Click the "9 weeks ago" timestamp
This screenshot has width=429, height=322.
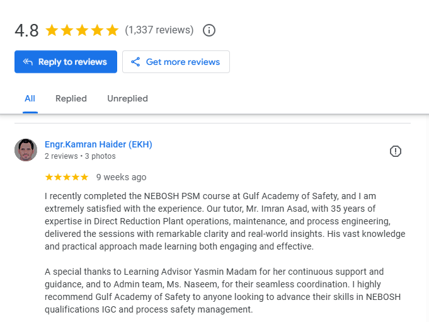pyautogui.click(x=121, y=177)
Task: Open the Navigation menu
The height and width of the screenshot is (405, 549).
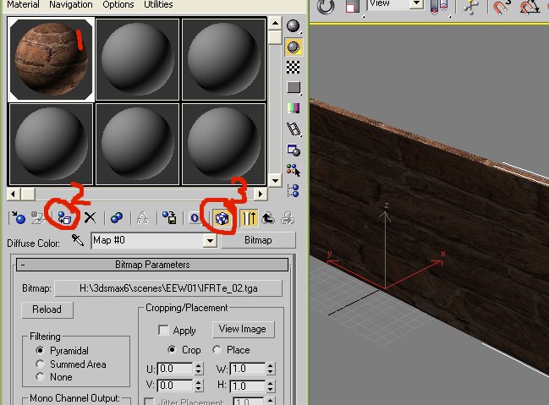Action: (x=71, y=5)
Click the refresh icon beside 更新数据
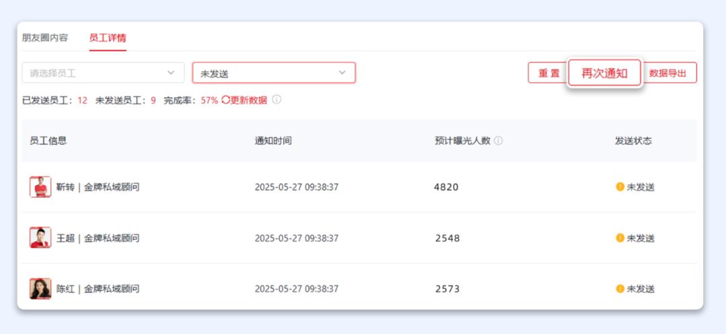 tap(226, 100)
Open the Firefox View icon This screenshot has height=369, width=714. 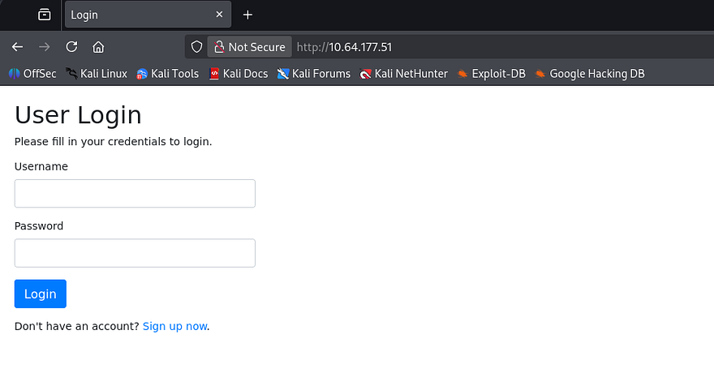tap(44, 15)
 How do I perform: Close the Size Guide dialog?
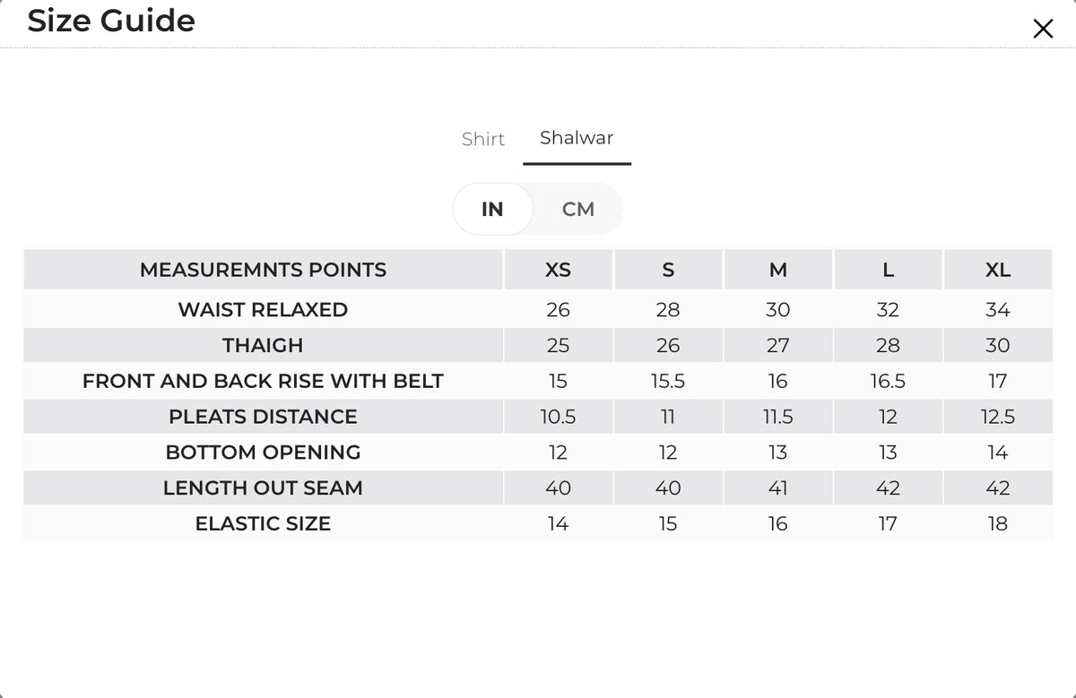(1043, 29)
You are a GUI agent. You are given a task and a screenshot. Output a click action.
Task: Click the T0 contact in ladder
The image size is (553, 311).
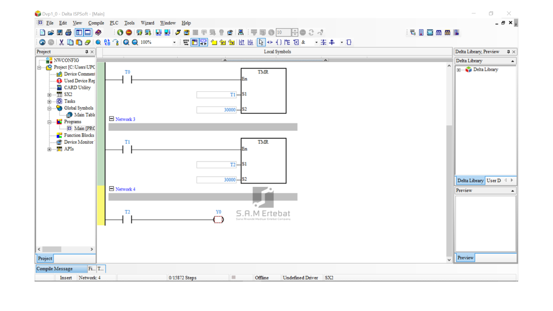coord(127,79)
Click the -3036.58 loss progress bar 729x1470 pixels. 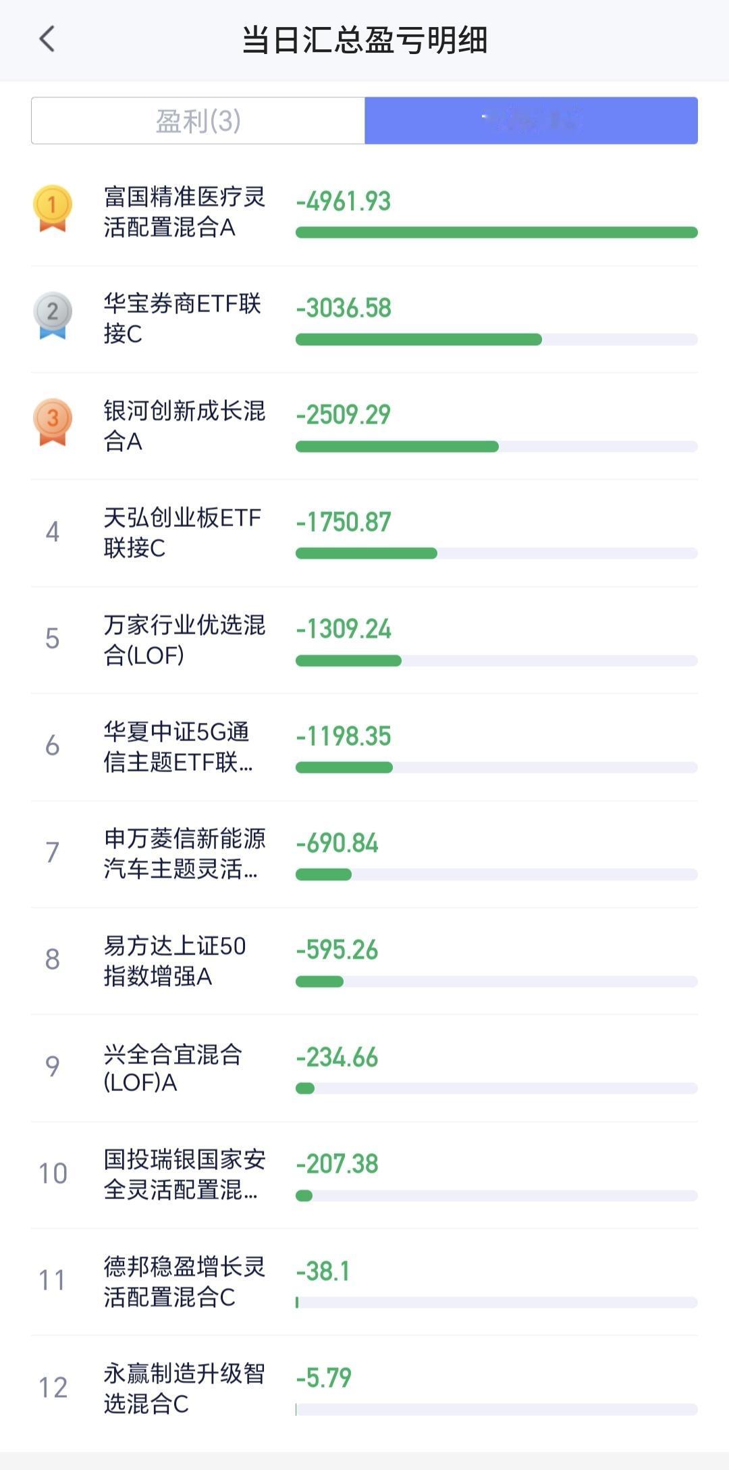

= = =

## WORK INSTRUCTIONS
Nothing but the lines from the one containing "You are a GUI" to the last line of the records should be returned, exactly as they appear and without pictures.

## EXERCISE RESPONSE
You are a GUI agent. You are given a task and a screenshot. Output a click action.
Task: Click the T0 contact in ladder
The image size is (553, 311).
coord(127,79)
Click the -3036.58 loss progress bar 729x1470 pixels. 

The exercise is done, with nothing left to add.